If some of this seems familiar to regular readers of my posts, there is a reason for it. In 2011, I initiated six county history conferences in the Hudson Valley with Rockland being one of the counties. I have consistently advocated county history conferences as the vehicle through which to bring the history community together at the local level. In the ideal form it included the county executive, county historian, municipal historian, historical organizations, social studies teachers, and scholars. This conference although in a different format met many of those conditions. It was not open to the public and the attendance by the historical organizations and municipal historians was minimal.
Part of the genesis of the conference was the invitation last school year to the Historical Society to attend the Lower Hudson Valley Social Studies conference which covers Rockland, Westchester, and Putnam. Regrettably not all areas of the state have a functioning social studies council and even those that do don’t necessarily have an annual conference. Fortunately here in the Lower Hudson we do and the Historical Society of Rockland County had a table at both the December 2011 and 2012 conferences. At both conferences there were two-hour sessions devoted to local history in the three counties and some presentations on Rockland County history were made.
The Rockland County High School conference was strictly focused on local history. All research topics had to relate the local community. Several of the presenters researched the schools in their own community including the very building which they attended. One-room schools morphed into larger and larger buildings based on age. Transportation was a popular theme including the railroads and the Tappan Zee Bridge. As one student commented about a defunct airport, “until we researched it we had no idea what was there.”
The County Executive spoke about the turnpike which ran just outside the conference center. Industry, wars, and historic buildings were the subjects of other presentations. One student noted that the “Cold War was pretty recent so some people don’t think of it as history.” How can the Cold War be historic? I was alive then! One innovative student introduced the music of the past from the time when there were local record stores and bands. The music of the 1980s as historic! The building of malls, one in particular in Nanuet, greatly changed the landscape and living patterns of the county…-only to be superseded by box-chain stores and even bigger malls that caused the old big mall to close. Another student reported on the monument marking the hanging of Andre near where he lives, “I drove by it every day without really realizing it was there. It was just a rock or something.” A Civil War drama drawing on actual letters entitled “The Price of Freedom” concluding with the singing of the Battle Hymn of the Republic moved me to tears. It was a good conference and something that every single county in the state can do. The County Historical Society, County Historian, and social studies teachers who worked together to make this happen are to be commended.

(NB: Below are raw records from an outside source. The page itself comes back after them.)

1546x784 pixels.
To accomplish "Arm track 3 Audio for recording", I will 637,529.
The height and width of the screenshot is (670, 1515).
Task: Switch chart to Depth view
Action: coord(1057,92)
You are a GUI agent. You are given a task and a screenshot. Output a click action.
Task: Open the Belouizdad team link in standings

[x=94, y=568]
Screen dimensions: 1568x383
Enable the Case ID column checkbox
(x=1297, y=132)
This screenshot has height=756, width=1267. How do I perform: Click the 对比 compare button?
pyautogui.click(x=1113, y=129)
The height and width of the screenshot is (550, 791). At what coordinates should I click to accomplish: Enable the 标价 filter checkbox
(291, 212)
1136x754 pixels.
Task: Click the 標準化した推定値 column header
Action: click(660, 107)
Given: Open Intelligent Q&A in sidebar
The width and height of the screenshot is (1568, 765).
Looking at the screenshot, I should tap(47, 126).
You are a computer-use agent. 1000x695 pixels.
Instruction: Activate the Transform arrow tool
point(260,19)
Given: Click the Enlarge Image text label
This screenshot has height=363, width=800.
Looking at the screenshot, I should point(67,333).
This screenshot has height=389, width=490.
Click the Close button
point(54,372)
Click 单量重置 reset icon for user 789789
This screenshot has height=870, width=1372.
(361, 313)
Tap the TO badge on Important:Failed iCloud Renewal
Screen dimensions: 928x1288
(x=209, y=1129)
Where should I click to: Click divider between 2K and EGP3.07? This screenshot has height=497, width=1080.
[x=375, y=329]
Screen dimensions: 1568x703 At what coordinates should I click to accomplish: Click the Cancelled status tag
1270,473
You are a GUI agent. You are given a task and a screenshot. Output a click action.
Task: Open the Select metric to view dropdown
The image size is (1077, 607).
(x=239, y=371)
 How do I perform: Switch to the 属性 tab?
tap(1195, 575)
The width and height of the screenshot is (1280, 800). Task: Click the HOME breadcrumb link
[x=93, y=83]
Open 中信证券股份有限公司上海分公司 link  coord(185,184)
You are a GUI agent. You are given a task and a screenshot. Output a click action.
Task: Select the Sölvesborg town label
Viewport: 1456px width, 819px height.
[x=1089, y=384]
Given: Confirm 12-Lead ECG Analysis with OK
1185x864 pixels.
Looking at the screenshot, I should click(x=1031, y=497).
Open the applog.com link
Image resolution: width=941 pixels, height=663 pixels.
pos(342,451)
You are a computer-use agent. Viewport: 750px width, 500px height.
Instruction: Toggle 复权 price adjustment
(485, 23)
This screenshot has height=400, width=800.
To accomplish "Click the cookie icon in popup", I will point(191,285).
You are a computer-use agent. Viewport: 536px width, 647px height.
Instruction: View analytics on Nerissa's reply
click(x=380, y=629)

Keynote speaker Linda Zimmerman touched on some themes which resonate everywhere. How about examples of knocking something historic down and then naming the new structure after the demolished old structure even though there is no connection other than being on the same spot. She stressed the need to make history personal through storytelling, a familiar and essential theme that can’t be repeated too often.
This conference April 9 provided an excellent follow-up to the program at the New York State Archives on April 6. At that program, Julie Daniels spoke about the Student Research Awards. Guidelines and entry forms for the contest may be found at www.archives.nysed.gov and click on Education. The deadline is July 1, 2013. While this statewide contest offers three rewards, a local version of it can be done just as Rockland County did. By engaging the students in their own community, they become part of it in a way they weren’t when they just drove by a rock monument without knowing what it was or without realizing how the history of shopping from the local general store to the gargantuan malls of today helps define their lives.
If there were other such high school local history conferences in the state, please share your experience. And don’t forget or ignore the importance of the adult county history conference as well.